Max Allan Collins' 1996 novel, Damned in Paradise, follows the facts of the case more closely than Katkov's book. An entry in his series about Depression-era private eye Nate Heller, Damned in Paradise casts Heller as the personal investigator for Darrow after the famed attorney is retained to represent Lt. Massie, Grace Fortescue, and the other defendants accused of Kahahawai's murder. Collins also includes fictionalized depictions of such historical figures as John Jardine, one of the actual Honolulu police detectives who investigated the case, and Chang Apana, the real-life inspiration for Charlie Chan, who was still an active-duty detective in HPD at the time of the Massie case (though there's no official record to suggest that Chang was actually one of the investigating officers). As is often the case in the Heller series, Collins provides an alternate solution as to who might have been responsible for Mrs. Massie's rape.

In his afterword to Damned in Paradise, Collins suggested that Robert Traver's 1958 novel, Anatomy of a Murder, was loosely inspired by the Massie case, involving, as it does, a military officer who murders the alleged rapist of his wife and the subsequent trial arising from that murder, with the setting changed from Honolulu to Michigan's Upper Peninsula, and the Naval officer changed to an Army officer. However, in 1952 Traver himself defended an Army officer accused of the murder of his wife's alleged attacker, and, despite the striking parallels to the Massie incident, it is more likely that this was the case from which Traver derived his plot.

The case was revisited in 2016 by Investigation Discovery's series A Crime to Remember (Season 4 Episode 4, "Paradise Lost").

The Offshore podcast in 2016, by Honolulu Civil Beat and PRX, covered the Massie Case in episode 4, "A Sinister Past."

In 2021, a short film based on the incident, Ala Moana Boys, received its premiere at the Hawaii International Film Festival. In 2022, it was broadcast as part of the PBS Short Film Festival.

==2006 mock trial==
During the American Bar Association convention at the Hawaii Convention Center in Honolulu, on August 3, 2006, then Lt. Gov. Duke Aiona served as the judge at the mock trial, using a copy of the Pinkerton National Detective Agency report compiled by the then Territorial Government and using 21st century forensic techniques, looked into the rape case once more. Lawyers attending the convention acted as the jury.
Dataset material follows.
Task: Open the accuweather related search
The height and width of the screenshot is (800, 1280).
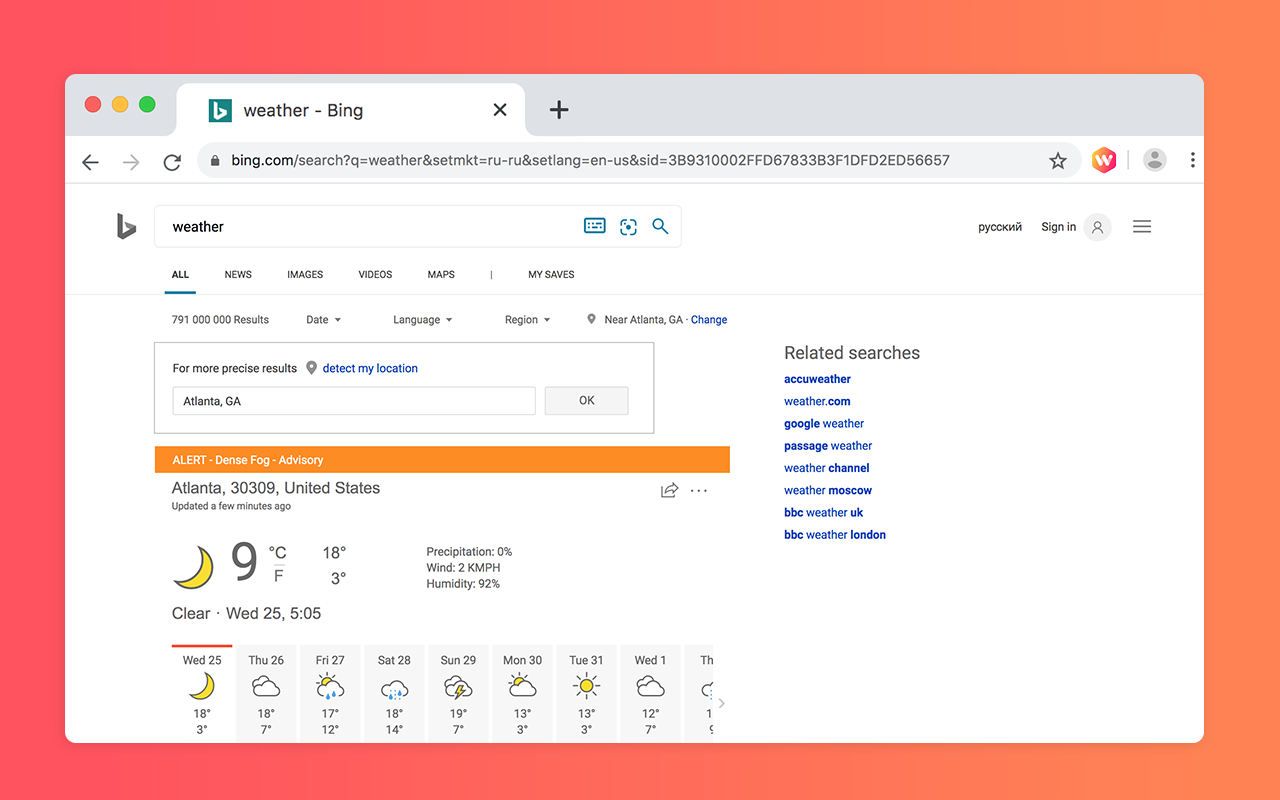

After testimony from two experts, and new arguments about the case, the lawyers voted with a unanimous "Not guilty" verdict for all defendants. Among other deciding factors was the defense's evidence that the five men accused of the rape had been involved in violence on the other side of Honolulu (the near collision with the Peeples's car) near the time of the alleged attack on Massie and would not have been able to reach Waikiki in time to have also raped Massie as she described.

In a coincidental historical twist, the Hawaii Convention Center—where the mock trial was held—sits on the former site of the Ala Wai Inn, where the case first started.